● What you should do:
Two lines below mark the span: the one containing "Image resolution: width=880" and the one containing "1225x980 pixels.". Set down both, plus every line between, exactly as they stand, and nothing else.

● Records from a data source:
════════════════════
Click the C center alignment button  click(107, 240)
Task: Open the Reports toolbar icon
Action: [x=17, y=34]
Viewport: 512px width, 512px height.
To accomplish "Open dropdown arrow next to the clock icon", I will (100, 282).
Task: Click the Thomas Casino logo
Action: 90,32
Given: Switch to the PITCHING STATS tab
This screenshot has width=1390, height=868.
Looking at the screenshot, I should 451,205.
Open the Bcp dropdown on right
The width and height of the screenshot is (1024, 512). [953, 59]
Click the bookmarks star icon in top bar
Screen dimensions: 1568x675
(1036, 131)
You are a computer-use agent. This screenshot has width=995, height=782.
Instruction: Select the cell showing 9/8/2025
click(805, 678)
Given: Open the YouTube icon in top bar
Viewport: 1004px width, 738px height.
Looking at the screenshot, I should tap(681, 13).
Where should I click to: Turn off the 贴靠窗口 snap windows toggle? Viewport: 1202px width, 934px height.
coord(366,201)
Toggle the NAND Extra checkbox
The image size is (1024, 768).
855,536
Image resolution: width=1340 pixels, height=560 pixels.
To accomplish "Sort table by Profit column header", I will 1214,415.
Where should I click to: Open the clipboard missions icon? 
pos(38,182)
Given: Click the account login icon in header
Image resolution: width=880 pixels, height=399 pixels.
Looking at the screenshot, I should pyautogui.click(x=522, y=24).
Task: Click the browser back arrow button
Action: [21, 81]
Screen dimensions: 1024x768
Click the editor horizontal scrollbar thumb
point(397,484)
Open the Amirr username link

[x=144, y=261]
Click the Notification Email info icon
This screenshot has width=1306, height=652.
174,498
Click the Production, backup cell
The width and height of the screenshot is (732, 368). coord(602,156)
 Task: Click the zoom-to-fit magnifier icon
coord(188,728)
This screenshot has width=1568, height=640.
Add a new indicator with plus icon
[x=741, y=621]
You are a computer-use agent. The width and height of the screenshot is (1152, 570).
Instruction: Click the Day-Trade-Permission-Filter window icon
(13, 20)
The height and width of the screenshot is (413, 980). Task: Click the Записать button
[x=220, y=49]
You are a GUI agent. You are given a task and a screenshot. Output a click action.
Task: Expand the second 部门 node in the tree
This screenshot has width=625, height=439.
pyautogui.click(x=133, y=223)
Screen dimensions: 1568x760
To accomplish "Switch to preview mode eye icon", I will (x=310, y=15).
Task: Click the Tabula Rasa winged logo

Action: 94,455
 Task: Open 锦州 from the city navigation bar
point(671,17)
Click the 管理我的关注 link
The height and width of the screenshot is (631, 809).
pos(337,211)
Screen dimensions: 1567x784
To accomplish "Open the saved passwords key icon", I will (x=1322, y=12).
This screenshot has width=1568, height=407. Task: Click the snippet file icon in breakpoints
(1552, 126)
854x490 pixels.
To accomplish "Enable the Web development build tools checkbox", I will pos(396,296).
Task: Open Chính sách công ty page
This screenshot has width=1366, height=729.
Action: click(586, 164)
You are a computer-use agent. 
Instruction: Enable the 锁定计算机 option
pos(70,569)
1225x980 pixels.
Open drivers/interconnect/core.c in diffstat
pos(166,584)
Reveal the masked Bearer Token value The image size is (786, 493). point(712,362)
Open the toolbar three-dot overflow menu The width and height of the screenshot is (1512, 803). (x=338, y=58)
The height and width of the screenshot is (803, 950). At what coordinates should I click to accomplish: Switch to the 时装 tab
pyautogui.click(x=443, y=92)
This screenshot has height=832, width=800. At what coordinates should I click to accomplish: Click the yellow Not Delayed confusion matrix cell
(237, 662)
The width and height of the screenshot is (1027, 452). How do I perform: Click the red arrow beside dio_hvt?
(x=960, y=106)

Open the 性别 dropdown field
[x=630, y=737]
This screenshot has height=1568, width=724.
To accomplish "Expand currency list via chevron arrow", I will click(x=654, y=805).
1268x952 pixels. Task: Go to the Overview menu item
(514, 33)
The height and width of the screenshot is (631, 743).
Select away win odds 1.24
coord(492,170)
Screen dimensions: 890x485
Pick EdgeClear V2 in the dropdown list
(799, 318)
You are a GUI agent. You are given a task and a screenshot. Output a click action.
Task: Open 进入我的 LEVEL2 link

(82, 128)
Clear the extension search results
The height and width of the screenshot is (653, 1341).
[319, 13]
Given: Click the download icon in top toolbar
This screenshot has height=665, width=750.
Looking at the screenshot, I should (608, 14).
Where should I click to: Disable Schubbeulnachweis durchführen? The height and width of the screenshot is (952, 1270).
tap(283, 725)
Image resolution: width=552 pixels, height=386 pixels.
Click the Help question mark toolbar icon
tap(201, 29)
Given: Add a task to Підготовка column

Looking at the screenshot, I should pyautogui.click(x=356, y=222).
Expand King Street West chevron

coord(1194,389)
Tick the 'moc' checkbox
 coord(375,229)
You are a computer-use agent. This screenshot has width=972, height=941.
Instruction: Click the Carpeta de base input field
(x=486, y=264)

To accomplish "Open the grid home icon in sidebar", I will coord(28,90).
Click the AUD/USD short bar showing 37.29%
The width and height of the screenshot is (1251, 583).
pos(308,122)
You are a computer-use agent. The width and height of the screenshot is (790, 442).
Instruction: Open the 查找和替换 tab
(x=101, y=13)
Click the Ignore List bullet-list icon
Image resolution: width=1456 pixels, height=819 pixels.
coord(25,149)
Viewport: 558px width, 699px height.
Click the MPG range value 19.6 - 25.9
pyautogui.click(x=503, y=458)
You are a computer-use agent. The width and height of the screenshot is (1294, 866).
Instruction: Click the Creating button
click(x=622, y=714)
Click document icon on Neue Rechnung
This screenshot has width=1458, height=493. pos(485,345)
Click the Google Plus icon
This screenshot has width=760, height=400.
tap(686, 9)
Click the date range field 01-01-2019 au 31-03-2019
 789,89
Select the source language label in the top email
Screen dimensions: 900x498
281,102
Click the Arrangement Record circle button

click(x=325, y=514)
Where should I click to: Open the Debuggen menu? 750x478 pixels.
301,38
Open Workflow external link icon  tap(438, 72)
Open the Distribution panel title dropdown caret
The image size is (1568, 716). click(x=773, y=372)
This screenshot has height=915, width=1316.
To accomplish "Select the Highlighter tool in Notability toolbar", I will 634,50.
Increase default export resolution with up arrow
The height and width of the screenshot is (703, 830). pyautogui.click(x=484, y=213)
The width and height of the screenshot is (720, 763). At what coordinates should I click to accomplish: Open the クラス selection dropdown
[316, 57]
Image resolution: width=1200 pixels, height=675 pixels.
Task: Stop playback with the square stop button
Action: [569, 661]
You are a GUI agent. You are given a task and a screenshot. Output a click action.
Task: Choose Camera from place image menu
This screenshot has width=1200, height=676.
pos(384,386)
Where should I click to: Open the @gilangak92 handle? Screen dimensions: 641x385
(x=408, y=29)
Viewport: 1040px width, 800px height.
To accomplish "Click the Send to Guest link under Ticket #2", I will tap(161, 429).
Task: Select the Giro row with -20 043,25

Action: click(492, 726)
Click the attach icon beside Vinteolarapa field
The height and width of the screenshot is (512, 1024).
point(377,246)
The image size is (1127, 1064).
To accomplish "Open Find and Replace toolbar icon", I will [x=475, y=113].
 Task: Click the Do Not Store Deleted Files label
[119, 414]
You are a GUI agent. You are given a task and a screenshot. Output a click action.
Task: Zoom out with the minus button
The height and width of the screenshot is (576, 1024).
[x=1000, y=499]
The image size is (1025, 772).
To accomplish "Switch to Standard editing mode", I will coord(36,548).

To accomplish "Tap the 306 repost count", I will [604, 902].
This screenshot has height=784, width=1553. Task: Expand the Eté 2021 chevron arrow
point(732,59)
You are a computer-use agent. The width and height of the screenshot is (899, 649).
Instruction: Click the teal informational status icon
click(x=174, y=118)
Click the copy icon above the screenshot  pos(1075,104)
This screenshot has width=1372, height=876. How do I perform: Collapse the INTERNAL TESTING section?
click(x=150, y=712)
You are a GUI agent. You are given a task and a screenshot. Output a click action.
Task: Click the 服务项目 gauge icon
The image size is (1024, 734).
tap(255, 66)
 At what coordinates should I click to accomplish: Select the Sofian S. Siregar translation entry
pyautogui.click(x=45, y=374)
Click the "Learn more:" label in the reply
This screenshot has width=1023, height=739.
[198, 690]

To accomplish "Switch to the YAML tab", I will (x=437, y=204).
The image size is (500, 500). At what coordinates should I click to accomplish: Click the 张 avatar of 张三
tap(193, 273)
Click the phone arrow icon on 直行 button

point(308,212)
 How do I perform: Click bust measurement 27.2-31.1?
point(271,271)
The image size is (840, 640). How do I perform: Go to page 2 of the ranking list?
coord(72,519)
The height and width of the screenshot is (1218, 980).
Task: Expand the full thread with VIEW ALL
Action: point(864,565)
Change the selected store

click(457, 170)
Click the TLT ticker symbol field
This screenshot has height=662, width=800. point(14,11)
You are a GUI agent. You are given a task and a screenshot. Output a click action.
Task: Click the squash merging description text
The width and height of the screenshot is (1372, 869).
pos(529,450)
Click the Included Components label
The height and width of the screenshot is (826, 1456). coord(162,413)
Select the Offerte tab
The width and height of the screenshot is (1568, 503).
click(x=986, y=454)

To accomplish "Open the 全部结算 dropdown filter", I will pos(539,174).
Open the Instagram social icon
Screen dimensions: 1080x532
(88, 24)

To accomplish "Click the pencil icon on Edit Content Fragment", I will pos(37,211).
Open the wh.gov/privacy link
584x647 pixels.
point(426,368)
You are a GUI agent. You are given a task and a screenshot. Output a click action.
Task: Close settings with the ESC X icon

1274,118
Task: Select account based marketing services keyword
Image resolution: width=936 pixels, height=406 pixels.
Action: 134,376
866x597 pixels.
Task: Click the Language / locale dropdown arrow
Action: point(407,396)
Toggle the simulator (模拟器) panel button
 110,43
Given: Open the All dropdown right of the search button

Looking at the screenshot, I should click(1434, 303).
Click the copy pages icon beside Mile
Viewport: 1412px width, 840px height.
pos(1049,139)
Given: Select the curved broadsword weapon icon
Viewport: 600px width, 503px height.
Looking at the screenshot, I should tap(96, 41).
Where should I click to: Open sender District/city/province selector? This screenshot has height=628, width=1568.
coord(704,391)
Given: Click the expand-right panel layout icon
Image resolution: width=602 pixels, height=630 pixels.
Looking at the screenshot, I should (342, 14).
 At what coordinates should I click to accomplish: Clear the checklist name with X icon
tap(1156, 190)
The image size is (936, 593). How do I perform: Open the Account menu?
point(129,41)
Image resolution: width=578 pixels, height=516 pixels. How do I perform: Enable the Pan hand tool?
════════════════════
● Task output:
Image resolution: width=880 pixels, height=399 pixels.
Looking at the screenshot, I should pyautogui.click(x=522, y=24).
Task: Click the browser back arrow button
Action: [21, 81]
Screen dimensions: 1024x768
Click the editor horizontal scrollbar thumb
point(397,484)
Open the Amirr username link

[x=144, y=261]
Click the Notification Email info icon
This screenshot has width=1306, height=652.
174,498
Click the Production, backup cell
The width and height of the screenshot is (732, 368). coord(602,156)
 Task: Click the zoom-to-fit magnifier icon
coord(188,728)
This screenshot has width=1568, height=640.
Add a new indicator with plus icon
[x=741, y=621]
You are a computer-use agent. The width and height of the screenshot is (1152, 570).
Instruction: Click the Day-Trade-Permission-Filter window icon
(13, 20)
The height and width of the screenshot is (413, 980). Task: Click the Записать button
[x=220, y=49]
You are a GUI agent. You are given a task and a screenshot. Output a click action.
Task: Expand the second 部门 node in the tree
This screenshot has width=625, height=439.
pyautogui.click(x=133, y=223)
Screen dimensions: 1568x760
To accomplish "Switch to preview mode eye icon", I will (x=310, y=15).
Task: Click the Tabula Rasa winged logo

Action: 94,455
 Task: Open 锦州 from the city navigation bar
point(671,17)
Click the 管理我的关注 link
The height and width of the screenshot is (631, 809).
pos(337,211)
Screen dimensions: 1567x784
To accomplish "Open the saved passwords key icon", I will (x=1322, y=12).
This screenshot has width=1568, height=407. Task: Click the snippet file icon in breakpoints
(1552, 126)
854x490 pixels.
To accomplish "Enable the Web development build tools checkbox", I will pos(396,296).
Task: Open Chính sách công ty page
This screenshot has width=1366, height=729.
Action: click(586, 164)
You are a computer-use agent. 
Instruction: Enable the 锁定计算机 option
pos(70,569)
1225x980 pixels.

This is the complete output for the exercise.